■ Exercise inputs ■
========================================

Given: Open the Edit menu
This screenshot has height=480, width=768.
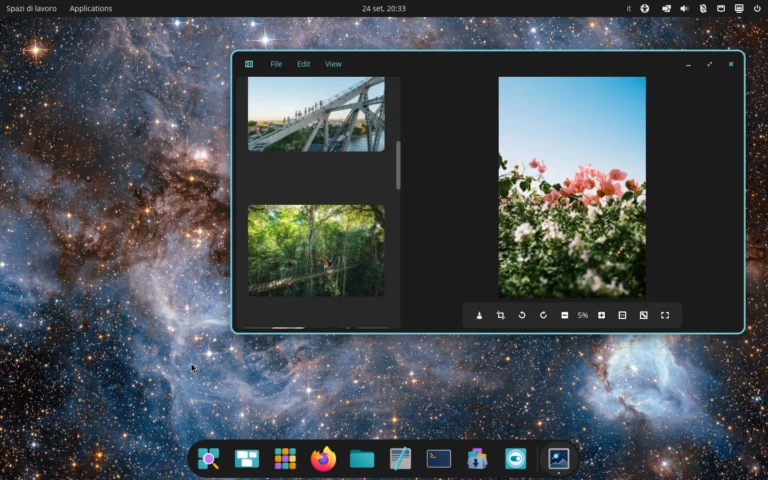Looking at the screenshot, I should tap(304, 64).
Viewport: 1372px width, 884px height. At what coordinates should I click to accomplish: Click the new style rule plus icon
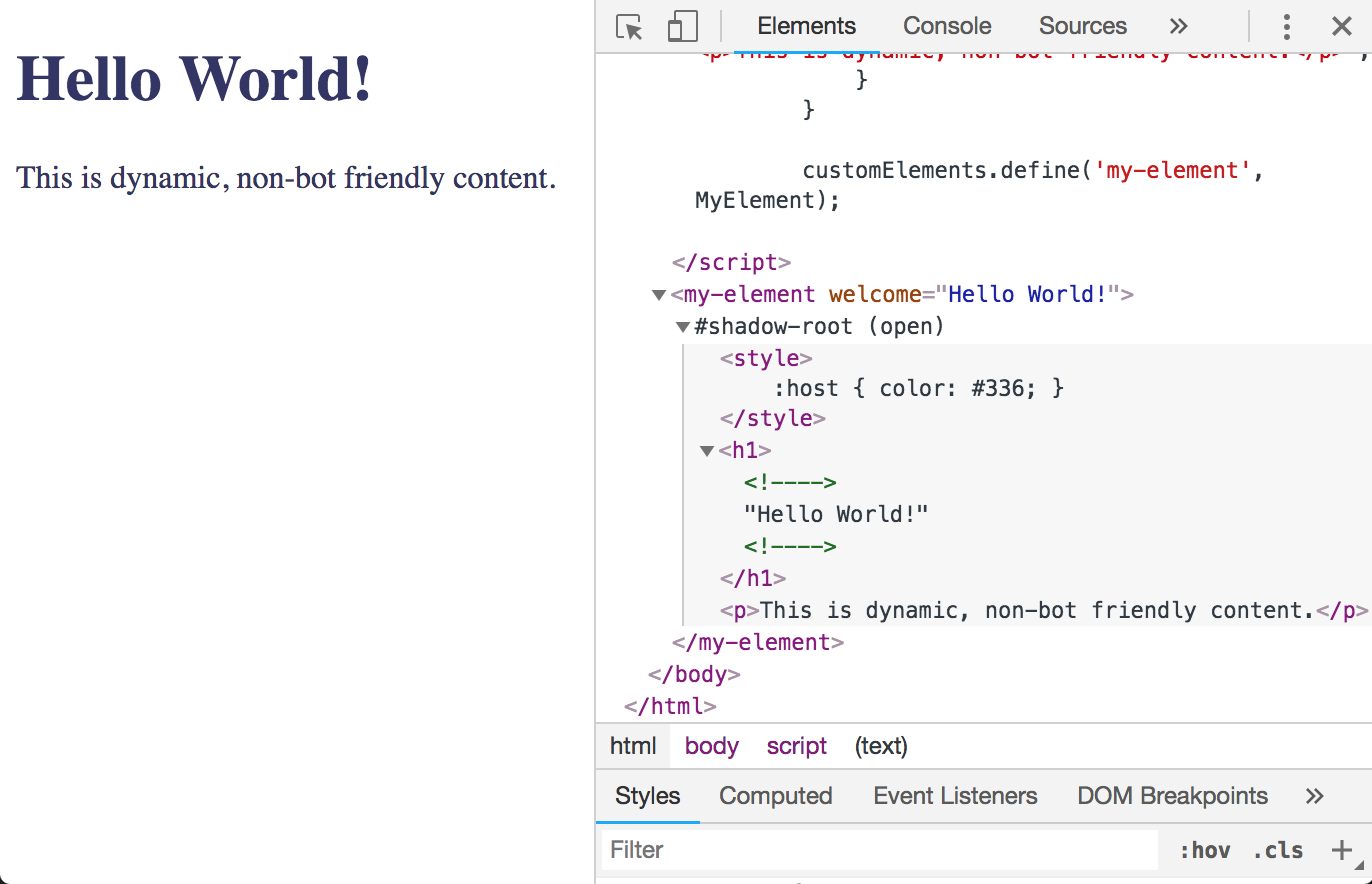coord(1344,850)
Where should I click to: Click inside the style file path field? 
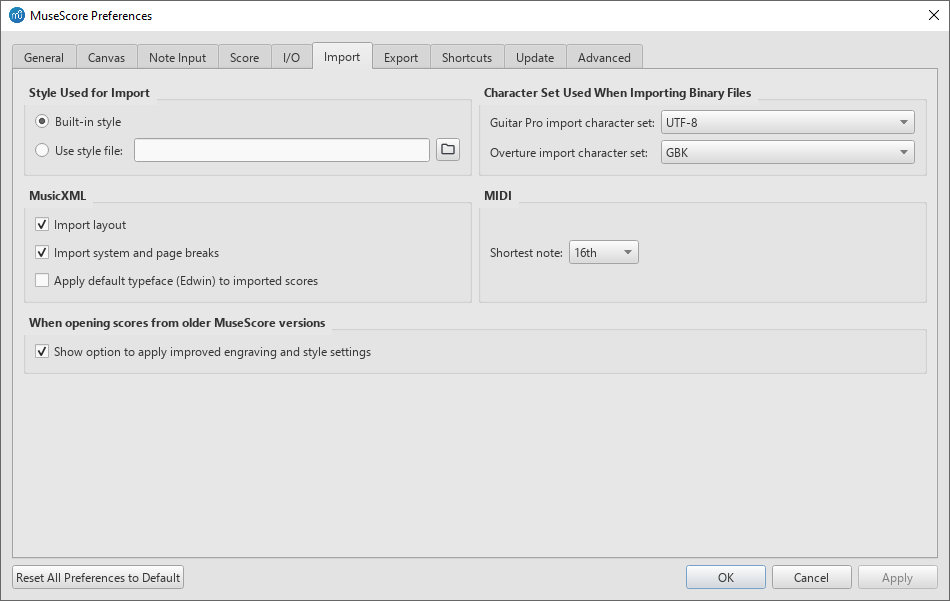[280, 149]
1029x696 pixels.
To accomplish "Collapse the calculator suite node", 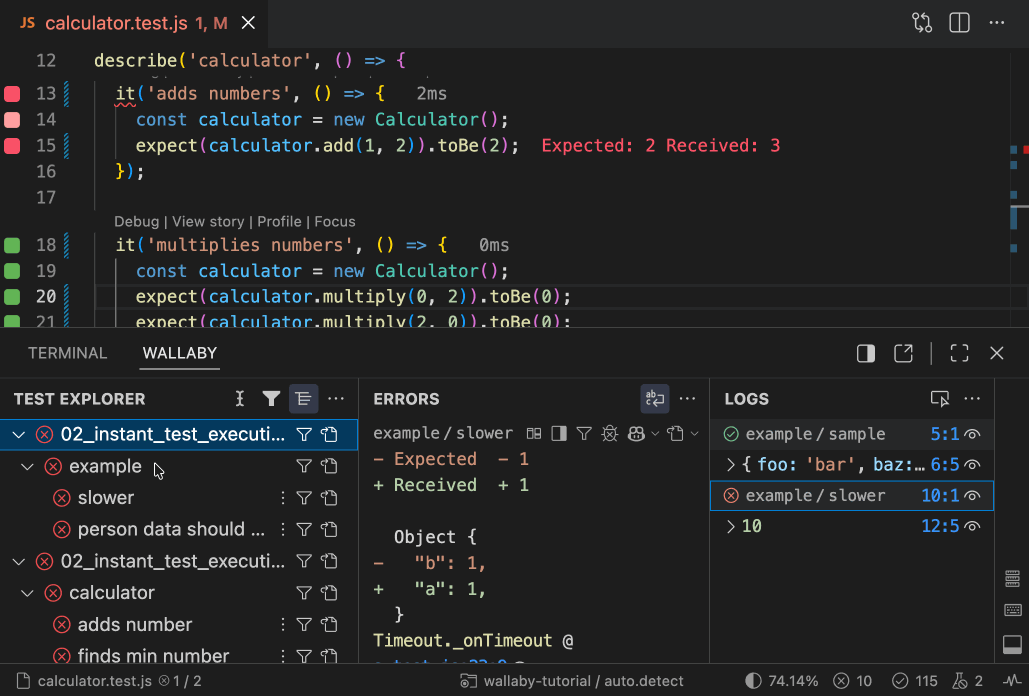I will pos(28,593).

========================================

■ Task directions ■
Quote the items word for word, from the first line through the line containing "coord(1344,850)", including both ends and leaving out the pictures.

■ Solution to this exercise ■
Given: Open the Edit menu
This screenshot has height=480, width=768.
Looking at the screenshot, I should tap(304, 64).
Viewport: 1372px width, 884px height. At what coordinates should I click to accomplish: Click the new style rule plus icon
coord(1344,850)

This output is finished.